#### [Work task]
Reproduce precisely the lines of the listing below, starting with the line that contains "Screen dimensions: 1419x840" and stopping after the line that contains "Given: Click the netkeiba logo icon"; include nothing else.

■ ■ ■ ■

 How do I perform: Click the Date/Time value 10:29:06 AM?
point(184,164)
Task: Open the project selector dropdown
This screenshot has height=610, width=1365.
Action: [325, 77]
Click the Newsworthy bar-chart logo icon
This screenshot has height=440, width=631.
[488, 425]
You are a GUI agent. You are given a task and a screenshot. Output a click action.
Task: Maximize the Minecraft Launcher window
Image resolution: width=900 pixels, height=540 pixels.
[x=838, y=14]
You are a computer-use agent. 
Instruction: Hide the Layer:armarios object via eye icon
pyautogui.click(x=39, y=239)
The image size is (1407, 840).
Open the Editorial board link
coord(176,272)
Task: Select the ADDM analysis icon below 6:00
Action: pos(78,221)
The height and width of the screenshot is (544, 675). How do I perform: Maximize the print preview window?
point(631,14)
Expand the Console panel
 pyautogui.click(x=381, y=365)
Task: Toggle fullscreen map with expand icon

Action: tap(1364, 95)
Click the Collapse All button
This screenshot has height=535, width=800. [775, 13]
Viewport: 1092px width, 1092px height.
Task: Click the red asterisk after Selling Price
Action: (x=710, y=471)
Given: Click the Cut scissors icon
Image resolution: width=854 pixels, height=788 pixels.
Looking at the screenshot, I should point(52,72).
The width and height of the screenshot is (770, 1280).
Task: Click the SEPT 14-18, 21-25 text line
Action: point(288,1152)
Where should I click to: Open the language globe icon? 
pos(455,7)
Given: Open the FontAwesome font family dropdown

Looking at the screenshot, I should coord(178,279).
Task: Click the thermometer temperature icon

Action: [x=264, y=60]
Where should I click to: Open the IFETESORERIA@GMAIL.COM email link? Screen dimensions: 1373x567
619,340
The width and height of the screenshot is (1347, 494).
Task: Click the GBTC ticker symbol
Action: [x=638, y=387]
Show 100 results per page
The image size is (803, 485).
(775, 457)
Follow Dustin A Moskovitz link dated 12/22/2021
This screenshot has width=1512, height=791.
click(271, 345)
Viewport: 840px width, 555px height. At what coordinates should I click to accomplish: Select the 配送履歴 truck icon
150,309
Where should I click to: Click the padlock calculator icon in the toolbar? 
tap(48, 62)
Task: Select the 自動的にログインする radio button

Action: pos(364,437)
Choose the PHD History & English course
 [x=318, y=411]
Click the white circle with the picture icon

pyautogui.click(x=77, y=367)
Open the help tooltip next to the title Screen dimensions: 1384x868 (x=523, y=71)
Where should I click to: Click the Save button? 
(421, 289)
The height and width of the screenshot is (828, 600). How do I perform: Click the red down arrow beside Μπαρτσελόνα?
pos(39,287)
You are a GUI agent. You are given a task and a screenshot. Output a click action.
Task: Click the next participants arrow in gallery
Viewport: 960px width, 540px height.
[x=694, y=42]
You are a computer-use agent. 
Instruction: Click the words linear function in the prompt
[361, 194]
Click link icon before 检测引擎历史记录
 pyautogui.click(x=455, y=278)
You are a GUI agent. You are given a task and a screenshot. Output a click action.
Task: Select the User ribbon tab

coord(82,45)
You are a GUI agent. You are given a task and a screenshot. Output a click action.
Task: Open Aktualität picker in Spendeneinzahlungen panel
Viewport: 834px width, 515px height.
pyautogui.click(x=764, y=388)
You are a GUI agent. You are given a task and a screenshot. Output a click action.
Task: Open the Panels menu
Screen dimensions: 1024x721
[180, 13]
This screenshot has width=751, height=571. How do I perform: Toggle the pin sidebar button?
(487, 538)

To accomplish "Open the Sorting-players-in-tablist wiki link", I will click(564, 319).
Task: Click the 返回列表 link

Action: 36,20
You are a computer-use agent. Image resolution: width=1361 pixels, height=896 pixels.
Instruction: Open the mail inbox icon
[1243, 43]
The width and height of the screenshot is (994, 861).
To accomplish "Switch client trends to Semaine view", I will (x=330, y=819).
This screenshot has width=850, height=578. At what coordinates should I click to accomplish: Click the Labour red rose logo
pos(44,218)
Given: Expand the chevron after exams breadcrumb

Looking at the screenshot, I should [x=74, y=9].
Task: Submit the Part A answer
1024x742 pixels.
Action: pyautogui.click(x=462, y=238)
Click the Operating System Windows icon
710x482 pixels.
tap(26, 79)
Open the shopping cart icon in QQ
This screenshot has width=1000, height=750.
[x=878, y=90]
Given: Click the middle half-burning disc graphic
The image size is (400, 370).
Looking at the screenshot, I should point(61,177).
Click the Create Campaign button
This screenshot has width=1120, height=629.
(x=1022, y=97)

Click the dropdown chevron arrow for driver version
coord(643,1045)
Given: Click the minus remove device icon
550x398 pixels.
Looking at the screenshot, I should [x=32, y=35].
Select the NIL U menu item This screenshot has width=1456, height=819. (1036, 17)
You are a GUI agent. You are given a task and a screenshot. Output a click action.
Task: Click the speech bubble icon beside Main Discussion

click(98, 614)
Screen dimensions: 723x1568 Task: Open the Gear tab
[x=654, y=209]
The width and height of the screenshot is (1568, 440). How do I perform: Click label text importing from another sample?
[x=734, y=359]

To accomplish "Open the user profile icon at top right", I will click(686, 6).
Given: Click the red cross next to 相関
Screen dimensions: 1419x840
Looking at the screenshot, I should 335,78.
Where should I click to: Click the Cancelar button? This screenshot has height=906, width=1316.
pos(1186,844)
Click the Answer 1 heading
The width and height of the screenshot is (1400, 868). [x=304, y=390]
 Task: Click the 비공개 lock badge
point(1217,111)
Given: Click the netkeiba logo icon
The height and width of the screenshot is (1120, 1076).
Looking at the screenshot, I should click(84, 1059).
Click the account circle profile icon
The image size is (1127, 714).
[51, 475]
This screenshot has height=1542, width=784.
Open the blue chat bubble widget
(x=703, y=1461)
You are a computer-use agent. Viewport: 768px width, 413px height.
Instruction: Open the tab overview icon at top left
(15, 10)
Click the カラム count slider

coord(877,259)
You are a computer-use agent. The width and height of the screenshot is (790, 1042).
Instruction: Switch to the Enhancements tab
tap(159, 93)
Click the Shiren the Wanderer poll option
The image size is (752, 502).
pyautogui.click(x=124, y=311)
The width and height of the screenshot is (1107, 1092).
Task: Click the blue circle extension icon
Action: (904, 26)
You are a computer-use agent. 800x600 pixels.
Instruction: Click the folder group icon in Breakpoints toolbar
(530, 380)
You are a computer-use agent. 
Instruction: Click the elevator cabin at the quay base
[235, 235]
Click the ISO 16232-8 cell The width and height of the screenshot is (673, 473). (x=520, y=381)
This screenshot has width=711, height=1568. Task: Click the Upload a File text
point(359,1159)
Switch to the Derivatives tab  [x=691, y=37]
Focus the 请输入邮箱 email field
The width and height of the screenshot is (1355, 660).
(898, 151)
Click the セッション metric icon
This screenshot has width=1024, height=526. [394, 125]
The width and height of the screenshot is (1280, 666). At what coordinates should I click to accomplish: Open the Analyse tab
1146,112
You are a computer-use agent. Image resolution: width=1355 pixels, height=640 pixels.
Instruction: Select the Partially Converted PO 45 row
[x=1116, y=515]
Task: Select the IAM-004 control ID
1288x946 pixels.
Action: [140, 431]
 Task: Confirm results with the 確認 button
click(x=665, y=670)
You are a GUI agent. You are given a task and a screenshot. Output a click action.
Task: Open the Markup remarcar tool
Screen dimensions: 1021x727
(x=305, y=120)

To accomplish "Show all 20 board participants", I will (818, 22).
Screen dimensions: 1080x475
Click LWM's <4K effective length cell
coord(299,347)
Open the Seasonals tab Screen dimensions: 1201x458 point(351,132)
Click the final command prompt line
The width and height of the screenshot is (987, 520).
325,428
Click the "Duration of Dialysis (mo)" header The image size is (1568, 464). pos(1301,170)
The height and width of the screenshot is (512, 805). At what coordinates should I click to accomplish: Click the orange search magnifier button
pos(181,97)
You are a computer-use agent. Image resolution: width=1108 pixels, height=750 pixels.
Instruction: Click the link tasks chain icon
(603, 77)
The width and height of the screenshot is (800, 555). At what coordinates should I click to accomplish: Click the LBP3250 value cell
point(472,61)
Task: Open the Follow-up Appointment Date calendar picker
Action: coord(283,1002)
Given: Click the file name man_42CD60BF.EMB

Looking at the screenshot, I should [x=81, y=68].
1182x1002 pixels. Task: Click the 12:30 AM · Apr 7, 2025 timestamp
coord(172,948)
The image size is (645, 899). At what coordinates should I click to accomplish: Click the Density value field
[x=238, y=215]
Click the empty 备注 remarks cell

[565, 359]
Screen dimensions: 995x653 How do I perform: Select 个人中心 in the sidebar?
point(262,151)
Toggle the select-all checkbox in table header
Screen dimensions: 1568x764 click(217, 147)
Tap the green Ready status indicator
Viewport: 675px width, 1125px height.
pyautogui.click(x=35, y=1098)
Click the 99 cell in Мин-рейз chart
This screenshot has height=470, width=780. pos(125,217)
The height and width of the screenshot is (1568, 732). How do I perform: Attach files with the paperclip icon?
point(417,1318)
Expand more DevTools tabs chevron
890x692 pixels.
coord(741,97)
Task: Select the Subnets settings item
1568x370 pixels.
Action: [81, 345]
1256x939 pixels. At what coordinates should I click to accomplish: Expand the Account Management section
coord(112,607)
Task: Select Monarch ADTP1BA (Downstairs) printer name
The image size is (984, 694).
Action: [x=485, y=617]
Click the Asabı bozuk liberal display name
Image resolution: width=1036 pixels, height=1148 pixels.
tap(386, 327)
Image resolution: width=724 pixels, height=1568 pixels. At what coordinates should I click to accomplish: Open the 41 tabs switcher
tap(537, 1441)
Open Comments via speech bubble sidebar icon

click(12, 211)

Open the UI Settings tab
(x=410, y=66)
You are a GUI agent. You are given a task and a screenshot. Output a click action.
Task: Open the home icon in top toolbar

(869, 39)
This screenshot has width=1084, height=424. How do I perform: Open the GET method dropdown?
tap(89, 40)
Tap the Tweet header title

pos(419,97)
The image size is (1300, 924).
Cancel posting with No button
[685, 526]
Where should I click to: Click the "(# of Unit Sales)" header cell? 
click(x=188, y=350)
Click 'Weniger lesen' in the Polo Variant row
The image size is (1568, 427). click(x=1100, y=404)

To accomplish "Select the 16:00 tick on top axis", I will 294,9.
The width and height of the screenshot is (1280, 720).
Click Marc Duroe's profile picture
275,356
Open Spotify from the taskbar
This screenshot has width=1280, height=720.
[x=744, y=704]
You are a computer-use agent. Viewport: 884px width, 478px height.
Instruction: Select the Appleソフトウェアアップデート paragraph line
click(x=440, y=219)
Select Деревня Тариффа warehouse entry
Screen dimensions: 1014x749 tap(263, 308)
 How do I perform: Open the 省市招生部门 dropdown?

■ ■ ■ ■

#### [Exercise solution]
Screen dimensions: 1419x840
Looking at the screenshot, I should 335,78.
Where should I click to: Click the Cancelar button? This screenshot has height=906, width=1316.
pos(1186,844)
Click the Answer 1 heading
The width and height of the screenshot is (1400, 868). [x=304, y=390]
 Task: Click the 비공개 lock badge
point(1217,111)
Given: Click the netkeiba logo icon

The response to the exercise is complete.